As of this morning, she was officially emancipated. And as much as she appreciated the kindness of Dr. Stubbs and his wife taking her in while she got her parents' estate sorted, she was ready to leave. Her plan was to head north to her parent's property in the mountains.

Nic had been found collapsed on the sidewalk at six years old. When she woke up in the hospital she remembered very little. She had been placed with Oliver and Shelly Wright, a very nice couple who were involved with the county DCFS foster to adopt program. He was a historian and she was...well artist may have been stretching it, hippie wasn't quite right either. Nic's mom might best be described as a crafter. Now that wasn't to say that she wasn't just as intelligent as her husband, she absolutely was. In fact, she had just as many history degrees as he did. It was only that he studied military history and emigration histories and she focused on a different style of history. Oliver Wright published papers and worked in dusty archives and stared at grainy microfiche and Shelly Wright was more focused on bringing to life the day to day living of the past. She did her fair share of time in the archives, but most of what she learned was gleaned from personal journals of craftsmen. Men who throughout history had not always been literate or only if they had been, only barely so and the journals of homemakers. So she learned how to knit (very badly), crochet (very well), sew (by hand, by foot-powered machine, and by modern sewing machine), cook (good God could that woman cook) and half a dozen other handcrafts that she insisted Nic learn to do at least somewhat proficiently. Nic had both loved and hated it.

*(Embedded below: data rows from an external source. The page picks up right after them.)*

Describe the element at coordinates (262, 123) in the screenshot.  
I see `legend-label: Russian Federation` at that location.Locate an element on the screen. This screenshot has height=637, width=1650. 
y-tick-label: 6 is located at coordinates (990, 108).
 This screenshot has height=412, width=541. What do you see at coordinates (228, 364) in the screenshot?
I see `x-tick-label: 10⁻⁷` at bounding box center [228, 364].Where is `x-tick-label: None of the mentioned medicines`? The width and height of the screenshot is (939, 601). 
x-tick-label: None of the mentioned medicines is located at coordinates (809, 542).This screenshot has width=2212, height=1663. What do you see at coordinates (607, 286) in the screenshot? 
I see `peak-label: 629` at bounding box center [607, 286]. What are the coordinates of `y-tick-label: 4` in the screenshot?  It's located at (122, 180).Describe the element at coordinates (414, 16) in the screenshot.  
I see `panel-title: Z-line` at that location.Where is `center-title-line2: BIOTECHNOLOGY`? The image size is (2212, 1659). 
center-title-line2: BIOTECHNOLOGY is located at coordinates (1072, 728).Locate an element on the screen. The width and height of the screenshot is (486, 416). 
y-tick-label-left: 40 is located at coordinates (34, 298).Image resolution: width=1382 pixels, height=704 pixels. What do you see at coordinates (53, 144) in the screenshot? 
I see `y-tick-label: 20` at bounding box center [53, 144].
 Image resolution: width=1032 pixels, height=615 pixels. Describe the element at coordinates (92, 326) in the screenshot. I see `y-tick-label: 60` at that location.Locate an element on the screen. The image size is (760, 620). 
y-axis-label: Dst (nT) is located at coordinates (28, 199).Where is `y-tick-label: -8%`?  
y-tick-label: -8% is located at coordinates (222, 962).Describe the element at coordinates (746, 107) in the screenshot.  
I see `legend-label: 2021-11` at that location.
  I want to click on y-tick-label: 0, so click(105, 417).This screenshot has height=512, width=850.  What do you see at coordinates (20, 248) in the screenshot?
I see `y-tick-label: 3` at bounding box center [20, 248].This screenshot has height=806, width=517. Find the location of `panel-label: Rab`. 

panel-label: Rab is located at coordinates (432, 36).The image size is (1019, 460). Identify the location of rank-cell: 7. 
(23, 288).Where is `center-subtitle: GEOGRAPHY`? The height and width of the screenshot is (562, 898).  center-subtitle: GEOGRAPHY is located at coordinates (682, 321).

Then came "The Year". Yes. It had capitals and quotation marks even in her mind. "The Year" was when her parents had decided that they were going to join a group of other historians to live as though they were in a specific time period of a full year. Nic had been fourteen at the time and understandably less than thrilled at the idea. Three universities and a private academy had joined together to sponsor building a small living history town where they lived out the research and made discoveries (or really if you listened to her mom re-made discoveries) about what would and would not have worked living at that technological level.

All three of them had ended up enjoying living in the frontier town in the foothills. So her parents had agreed to do a second year. Although, there hadn't been many families with children her age and so the experience, while amazing, had made her even more socially awkward among her peers than she had been. Not that Nic even noticed. She had never managed to do what most people considered normal schooling.

When the adoption had finalized she was still the same traumatized six-year-old suffering from anxiety a cop had found passed out in the rain. They had attempted, like good parents to enroll her in school. Unfortunately, Nic had suffered a massive panic attack when they dropped her off and passed out within the first fifteen minutes. It had been humiliating but her parents had taken it in stride and homeschooled her while she worked through her anxiety. It had taken years but she managed to enter middle school like a normal eleven-year-old. Not that it had lasted long. While she had been homeschooling she had far outpaced the standardized learning. Her parents had indulged her curiosity and allowed her to learn about whatever interested her once she completed the prescribed homeschool lessons and had wound up graduating with her high school diploma at 16.